6 Reasons Why Lobbying is Going Underground

A DECLINE IN reported lobbying is not always synonymous with a decline in lobbying. Many would argue, as some have in recent weeks, that like a crooked weather vane, disclosure reports are a poor gauge of what they were designed to reveal. The most convincing reason for this is that people are avoiding the whole disclosure apparatus altogether by refraining from registration, and thereby joining the ranks of the underground lobbyists, or “unlobbyists.” This phenomenon distorts the size of the advocacy pool (making it appear smaller than it actually is) and, by extension, the extent of its activity. It’s conceivable that if this trend continues, the “unlobbyist” will no longer prove the exception to the rule.

But this isn’t the only reason why an apparent slump in lobbying spending may be illusory. Here are six more offered by Thomas Edsall of The New York Times:

1) The Obama campaign – Tech innovations from the Obama campaign have improved the efficacy of grassroots advocacy and are rendering the middle man obsolete:

[T]he success of the Obama campaign in advancing computer-driven techniques to reach key segments of the electorate has produced a blossoming industry of digital and specialized communications firms using data analysis, microtechnology and computerized list-building to create public support for or opposition to legislative and policy initiatives – virtually all of which goes effectively undisclosed.

2) The Obama Administration – The administration’s anti-lobbying executive orders have ironically discouraged registration:

Taken together, these regulations have encouraged those interested in public service to find jobs that do not require them to register as lobbyists. Or, put another way, those who are eager for government work are not going to formally register themselves as lobbyists and thus make themselves ineligible.

3) Public Relations – PR is replacing GR as another form of advocacy:

To address diminishing revenues, lobbying firms have created their own public relations operations, subsidiaries with the same goals as the lobbying arm, that charge similarly high fees, but which do not have to be publicly reported to either the House or the Senate.

4) Digital advertising – It’s becoming more political. Edsall quotes Jen Nedeau of Bully Pulpit Interactive:

By using data-driven ads to craft a narrative, we believe that social media does not only have the ability to sell soap, but as we’ve already proven, it can help to get out the vote.

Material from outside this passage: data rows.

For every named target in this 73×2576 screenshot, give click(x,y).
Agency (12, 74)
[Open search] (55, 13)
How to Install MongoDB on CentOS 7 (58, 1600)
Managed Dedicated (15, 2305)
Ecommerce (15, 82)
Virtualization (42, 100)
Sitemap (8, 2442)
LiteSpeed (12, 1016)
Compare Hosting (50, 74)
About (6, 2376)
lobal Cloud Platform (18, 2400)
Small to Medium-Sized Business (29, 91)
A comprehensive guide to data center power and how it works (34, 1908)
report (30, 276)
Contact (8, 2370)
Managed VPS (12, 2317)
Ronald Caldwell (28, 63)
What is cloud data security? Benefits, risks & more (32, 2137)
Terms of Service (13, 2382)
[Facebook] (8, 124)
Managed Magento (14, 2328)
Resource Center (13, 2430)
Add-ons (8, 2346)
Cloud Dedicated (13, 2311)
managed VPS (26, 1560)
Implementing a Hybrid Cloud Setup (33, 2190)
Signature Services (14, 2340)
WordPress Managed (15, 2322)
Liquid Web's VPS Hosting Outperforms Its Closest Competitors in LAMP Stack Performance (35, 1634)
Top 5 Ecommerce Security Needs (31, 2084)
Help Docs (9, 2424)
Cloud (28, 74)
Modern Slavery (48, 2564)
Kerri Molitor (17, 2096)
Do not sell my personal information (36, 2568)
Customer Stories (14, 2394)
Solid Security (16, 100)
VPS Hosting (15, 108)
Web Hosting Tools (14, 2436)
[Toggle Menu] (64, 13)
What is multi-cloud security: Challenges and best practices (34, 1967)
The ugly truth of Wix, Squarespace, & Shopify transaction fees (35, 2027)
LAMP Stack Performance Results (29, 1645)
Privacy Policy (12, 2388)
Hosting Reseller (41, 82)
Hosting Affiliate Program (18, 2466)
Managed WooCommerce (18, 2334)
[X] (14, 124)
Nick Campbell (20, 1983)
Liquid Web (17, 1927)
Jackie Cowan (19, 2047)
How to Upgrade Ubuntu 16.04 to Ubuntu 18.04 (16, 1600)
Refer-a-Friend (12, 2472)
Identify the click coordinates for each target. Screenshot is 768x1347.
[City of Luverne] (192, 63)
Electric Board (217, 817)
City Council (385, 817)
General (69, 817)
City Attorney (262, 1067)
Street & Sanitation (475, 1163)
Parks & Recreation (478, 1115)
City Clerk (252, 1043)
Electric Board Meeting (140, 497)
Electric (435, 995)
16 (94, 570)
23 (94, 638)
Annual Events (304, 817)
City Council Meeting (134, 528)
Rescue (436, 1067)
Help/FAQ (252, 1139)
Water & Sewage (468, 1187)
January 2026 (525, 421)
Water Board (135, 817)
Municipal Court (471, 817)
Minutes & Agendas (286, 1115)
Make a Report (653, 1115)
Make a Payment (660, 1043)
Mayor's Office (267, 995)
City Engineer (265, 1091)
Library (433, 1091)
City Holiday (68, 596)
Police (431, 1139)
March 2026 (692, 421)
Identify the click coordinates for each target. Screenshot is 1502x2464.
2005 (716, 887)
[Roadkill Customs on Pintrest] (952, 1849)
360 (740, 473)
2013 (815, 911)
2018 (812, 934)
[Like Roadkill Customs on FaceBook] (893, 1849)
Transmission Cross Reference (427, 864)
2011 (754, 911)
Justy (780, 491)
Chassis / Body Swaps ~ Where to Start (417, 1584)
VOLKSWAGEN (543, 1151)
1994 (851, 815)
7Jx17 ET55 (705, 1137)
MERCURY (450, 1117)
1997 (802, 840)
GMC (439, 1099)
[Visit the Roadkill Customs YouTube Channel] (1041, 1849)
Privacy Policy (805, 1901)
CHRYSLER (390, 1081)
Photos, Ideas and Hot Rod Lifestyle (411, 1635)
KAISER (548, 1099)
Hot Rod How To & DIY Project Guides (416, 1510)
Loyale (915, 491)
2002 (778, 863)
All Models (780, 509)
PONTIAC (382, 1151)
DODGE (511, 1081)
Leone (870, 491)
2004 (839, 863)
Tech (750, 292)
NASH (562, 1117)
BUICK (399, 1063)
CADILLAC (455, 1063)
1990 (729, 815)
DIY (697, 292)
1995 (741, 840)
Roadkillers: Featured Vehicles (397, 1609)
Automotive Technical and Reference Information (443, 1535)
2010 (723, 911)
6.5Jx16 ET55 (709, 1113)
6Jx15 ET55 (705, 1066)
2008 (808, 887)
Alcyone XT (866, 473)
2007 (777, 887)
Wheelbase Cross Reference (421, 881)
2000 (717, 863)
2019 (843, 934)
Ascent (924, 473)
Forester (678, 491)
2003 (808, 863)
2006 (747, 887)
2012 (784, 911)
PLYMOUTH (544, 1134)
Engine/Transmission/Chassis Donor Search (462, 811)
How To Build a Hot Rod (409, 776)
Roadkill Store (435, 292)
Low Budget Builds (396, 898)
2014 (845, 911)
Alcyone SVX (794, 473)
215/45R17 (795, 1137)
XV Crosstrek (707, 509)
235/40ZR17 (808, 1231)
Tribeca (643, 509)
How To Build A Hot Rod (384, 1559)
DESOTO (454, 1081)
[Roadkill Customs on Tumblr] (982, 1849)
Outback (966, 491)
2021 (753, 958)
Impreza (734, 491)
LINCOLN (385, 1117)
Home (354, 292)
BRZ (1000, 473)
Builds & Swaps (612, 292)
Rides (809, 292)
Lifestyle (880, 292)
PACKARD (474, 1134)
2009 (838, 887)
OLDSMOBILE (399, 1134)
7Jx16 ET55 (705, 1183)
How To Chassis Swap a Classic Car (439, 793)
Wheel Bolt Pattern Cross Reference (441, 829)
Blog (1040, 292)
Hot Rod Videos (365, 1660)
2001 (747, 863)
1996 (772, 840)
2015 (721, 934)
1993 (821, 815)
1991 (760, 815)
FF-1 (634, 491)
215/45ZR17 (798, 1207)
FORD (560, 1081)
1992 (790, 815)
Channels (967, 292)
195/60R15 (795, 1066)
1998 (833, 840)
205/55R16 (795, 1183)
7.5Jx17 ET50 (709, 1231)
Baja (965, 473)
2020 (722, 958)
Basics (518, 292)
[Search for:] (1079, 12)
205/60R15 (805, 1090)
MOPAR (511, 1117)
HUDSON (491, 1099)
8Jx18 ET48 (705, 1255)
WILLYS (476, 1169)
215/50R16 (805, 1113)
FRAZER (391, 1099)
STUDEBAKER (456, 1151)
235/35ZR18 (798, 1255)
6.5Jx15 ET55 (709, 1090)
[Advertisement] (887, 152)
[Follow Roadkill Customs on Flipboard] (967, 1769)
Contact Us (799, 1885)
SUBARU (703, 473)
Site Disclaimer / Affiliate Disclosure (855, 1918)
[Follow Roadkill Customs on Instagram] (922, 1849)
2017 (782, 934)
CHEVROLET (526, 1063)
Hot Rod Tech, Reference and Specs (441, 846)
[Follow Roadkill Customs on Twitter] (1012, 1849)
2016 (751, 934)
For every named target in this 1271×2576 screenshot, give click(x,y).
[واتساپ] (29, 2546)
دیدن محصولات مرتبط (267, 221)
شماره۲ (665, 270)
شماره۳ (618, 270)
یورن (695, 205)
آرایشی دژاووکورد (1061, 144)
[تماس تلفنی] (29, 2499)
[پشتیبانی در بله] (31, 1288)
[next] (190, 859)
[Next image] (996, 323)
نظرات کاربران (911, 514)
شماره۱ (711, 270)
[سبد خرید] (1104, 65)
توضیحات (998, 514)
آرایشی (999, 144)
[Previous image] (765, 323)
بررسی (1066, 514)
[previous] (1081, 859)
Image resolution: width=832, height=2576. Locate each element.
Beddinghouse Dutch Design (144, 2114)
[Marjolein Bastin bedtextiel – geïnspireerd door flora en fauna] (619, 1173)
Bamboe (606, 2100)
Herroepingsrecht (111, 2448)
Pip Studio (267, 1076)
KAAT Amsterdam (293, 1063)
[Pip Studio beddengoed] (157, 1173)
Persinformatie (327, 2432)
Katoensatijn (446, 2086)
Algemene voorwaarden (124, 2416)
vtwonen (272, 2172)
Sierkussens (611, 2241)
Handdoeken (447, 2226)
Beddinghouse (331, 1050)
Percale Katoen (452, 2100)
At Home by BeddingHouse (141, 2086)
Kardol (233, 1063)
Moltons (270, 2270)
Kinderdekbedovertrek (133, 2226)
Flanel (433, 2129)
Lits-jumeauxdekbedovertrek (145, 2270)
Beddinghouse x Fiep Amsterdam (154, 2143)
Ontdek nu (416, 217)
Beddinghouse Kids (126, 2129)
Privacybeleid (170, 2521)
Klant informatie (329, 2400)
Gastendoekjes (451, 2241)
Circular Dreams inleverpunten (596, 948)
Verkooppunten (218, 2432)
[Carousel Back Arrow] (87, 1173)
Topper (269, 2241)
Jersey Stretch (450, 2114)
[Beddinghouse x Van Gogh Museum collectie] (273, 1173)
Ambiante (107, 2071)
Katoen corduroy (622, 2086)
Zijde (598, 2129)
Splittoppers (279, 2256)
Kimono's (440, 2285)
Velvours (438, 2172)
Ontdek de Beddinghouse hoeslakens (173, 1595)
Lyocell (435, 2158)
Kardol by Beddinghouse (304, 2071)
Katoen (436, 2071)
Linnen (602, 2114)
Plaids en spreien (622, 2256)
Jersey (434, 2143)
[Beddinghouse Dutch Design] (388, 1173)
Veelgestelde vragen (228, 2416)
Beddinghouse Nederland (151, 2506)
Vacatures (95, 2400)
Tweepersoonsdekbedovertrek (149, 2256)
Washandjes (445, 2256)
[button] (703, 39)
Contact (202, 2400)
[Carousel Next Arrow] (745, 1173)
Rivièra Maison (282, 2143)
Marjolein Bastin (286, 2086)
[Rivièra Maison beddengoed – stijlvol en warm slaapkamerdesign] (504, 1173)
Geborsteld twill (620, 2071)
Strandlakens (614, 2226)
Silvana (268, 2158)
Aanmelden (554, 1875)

5) SOPA – It’s crushing defeat changed the rules of the game:

The scope of the ongoing upheaval in lobbying was brought home with a vengeance in 2011 and 2012 by the failure of traditional lobbying strategies to win approval of the Stop Online Piracy Act. In early 2011, by all normal standards, the odds were with passage of SOPA….The emergence of a powerful public force outside traditional avenues of influence put fear of elective defeat into the hearts of members of Congress and forced the lobbying community to beef up its own non-traditional tactics….Now, in the lexicon of Washington insiders, the acronym SOPA has become a verb, as in the warning to overconfident legislators: “Don’t get SOPAed.”

6) Social media – A cliche but nonetheless true:

[S]ocial media means almost anyone “can shine a light on” Congressional negotiations, so that company or association pushing an issue can no longer depend on the effectiveness of an old-guard lobbyist with good connections on Capitol Hill.